Bir önceki İçişleri Bakanı Süleyman Soylu’nun 2022’de, “15 Temmuz 2016-20 Haziran 2022’ye kadar sadece bizim kapsamımızda 332 bin 884 kişi gözaltına alındı. Gözaltına alınan kişilerden 1101 kişi tutuklandı. Cezaevlerinde hâlen 19 bin 252 FETÖ tutuklusu ve hükümlüsü var.” demişti.
Son iki sene içinde, hapis cezalarını tamamlayıp çıkanlar vardır. Yine “Sınırı geçerken Fetöcüler yakalandı”, “Baskında bir Fetöcü yakalandı” haberlerini okuyor, duyuyoruz.
Fethullah Gülen, ABD adına sevap işleyeceğim derken, binlerce insanı ateşe attı. Yuvalar dağıldı, insanlar kahırlarından hayatlarını yitirdi. Çocuklar ya anasız ya babasız, hayat bulma yolunda akıl almaz işkencelere uğradı.
Fethullahçı olmak başka, darbe teşebbüsüyle ilişkili olmak başka.
***
Fethullahçı derken...
Aralık 2013’e kadar Ak Parti iktidarını içine almalısınız. Bütün kapıları Fethullah’ın adamlarına açtılar. Hususiyetle emniyette, orduda kilit noktaları işgal ettirdiler.
17-25 Aralık deyince ne aklınıza gelir?
Girip bakın karşınıza şu haber çıkacak:
“Türkiye'de 17-25 Aralık 2013, önemli bir kesim tarafından ‘Cumhuriyet tarihinin en geniş çaplı ve en büyük yolsuzluk operasyonu’ olarak görülürken bir kesim tarafından da ‘Gülen yapılanması öncülüğünde hükûmeti devirme teşebbüsü’ olarak tanımlanıyor.”
İktidardakilerin üzerine gelinmeye başlanmıştı. Yolsuzlukları, rüşvetleri, hayatın akışına ters, gayr-ı nizamî hareketleri görüntüyle, ses kayıtlarıyla ifşa edildi.
Fethullahçıların bu operasyonu, cemaatlerle/tarikatlarla iş birliğinin nasıl bir yol olduğunu da ortaya koydu.
Fethullah’ın adamları -“ABD’nin adamları” diye de okuyabilirsiniz- baktılar ellerinde deliller olduğu hâlde iktidardakileri bertaraf edemediler bu defa 15 Temmuz 2016’da darbeye kalkıştılar.

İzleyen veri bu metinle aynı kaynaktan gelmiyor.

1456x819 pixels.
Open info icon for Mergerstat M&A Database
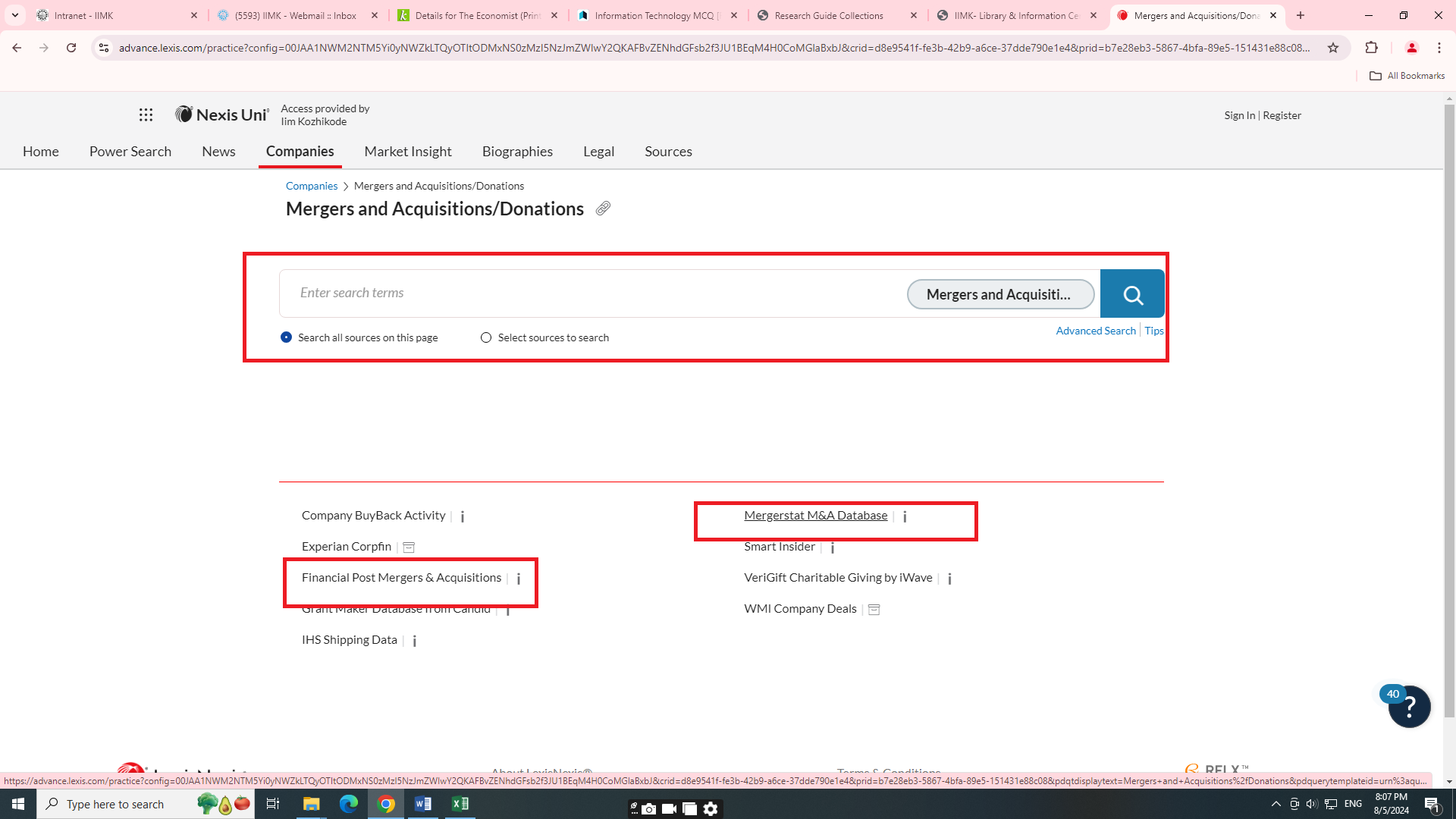tap(905, 516)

Ama darbeye kalkışmadan önce halkın nabzını ölçmemişlerdi. Fethullah/ABD’nin darbe teşebbüsü ters tepti. Halk sokaklara döküldü; ülkesini sahiplendi. Ne yazık ki, insanlarımız kendi askerlerince kurşunlandı. 252 can gitti, binlerce insan yaralandı.
Fethullah’ın neden darbeye teşebbüs ettiği, böyle ucuz “Fethullahçı Terör Örgütü” (FETÖ) yaftalamalarıyla izah edilemez. Mücadeleyi ucuzlatır, bir zaman gelir, bunlar, Fethullah’ı abartarak, kendilerine yol açıyorlar, dedirtir... Kendilerine oy vermeyenleri dışlıyorlar dedirtir... Böyle bir yola girilmediğini de kimse söyleyemez.

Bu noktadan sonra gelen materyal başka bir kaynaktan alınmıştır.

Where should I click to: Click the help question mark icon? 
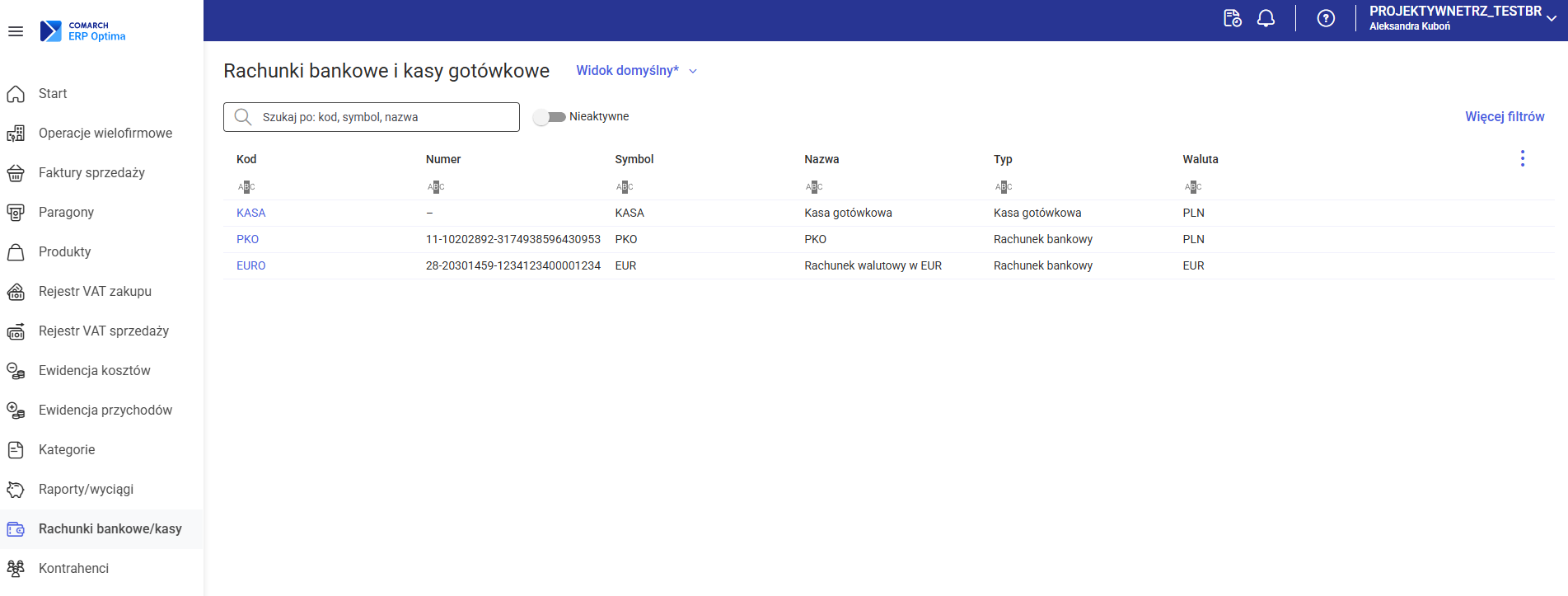[x=1326, y=18]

Çok mağdur da var. “FETÖ” yaftası yüzünden insanlarımız sürüm sürüm süründüler, sürünüyorlar...
Bu süründürmenin sonu ne oluyor? Hiç düşünüldü mü?
Kendilerini “mağdur” görenler, ister istemez dayanışmaya giriyorlardır ve hatta örgütleniyorlardır.

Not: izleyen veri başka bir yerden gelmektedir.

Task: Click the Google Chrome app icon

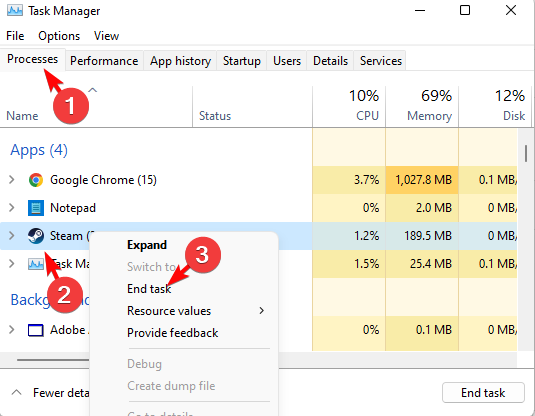Action: pyautogui.click(x=36, y=180)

Zaman zaman evlerin basıldığı, yüklü paraların bulunduğu, kadınların sokakta birbirlerine para aktarırken yakalandığı haberleri basın yayın organlarında çıkıyor.
Bu haberlerin iki kolu var:
Birincisi dayanışma mecburiyetinde bırakılanlar, ikincisi, hakikaten Fethullahçılığı devam ettirmek isteyenler...
Ama ikisini nasıl ayırt edeceksiniz?
Burada açığa çıkarılması gereken müphem noktalar bulunuyor.
***
ABD, darbenin neresinde ve bu darbenin ardında Siyonistler var mı? ABD varsa, Siyonistler var mı, yok mu sorusu abestir!
Orta Doğu’da dalgalanmalar İsrail bağlantılıdır.
İsrail’in Orta Doğu’yu ateş tomarına döndürmesi, sadece kendilerine saldıranlara karşı bir müdahalesi olarak görülmemelidir.
Siyonistler, şu an kalıcılık için hamleler yapıyorlar. Bir daha kimsenin, kendilerine karşı bir harekete geçmemesi için öldürüyorlar, yıkıyorlar, mecalsiz bırakıyorlar. İsrail “din” bazlı hareket ederek emellerine ulaşmak istediğine göre, çevresindeki ülkeleri sindirmek ve mümkünse içeriden çökertmek için hamleler yapmaz mı? Meselâ; ABD üzerinden Fethullah’ın örgütünü kullanamaz mı?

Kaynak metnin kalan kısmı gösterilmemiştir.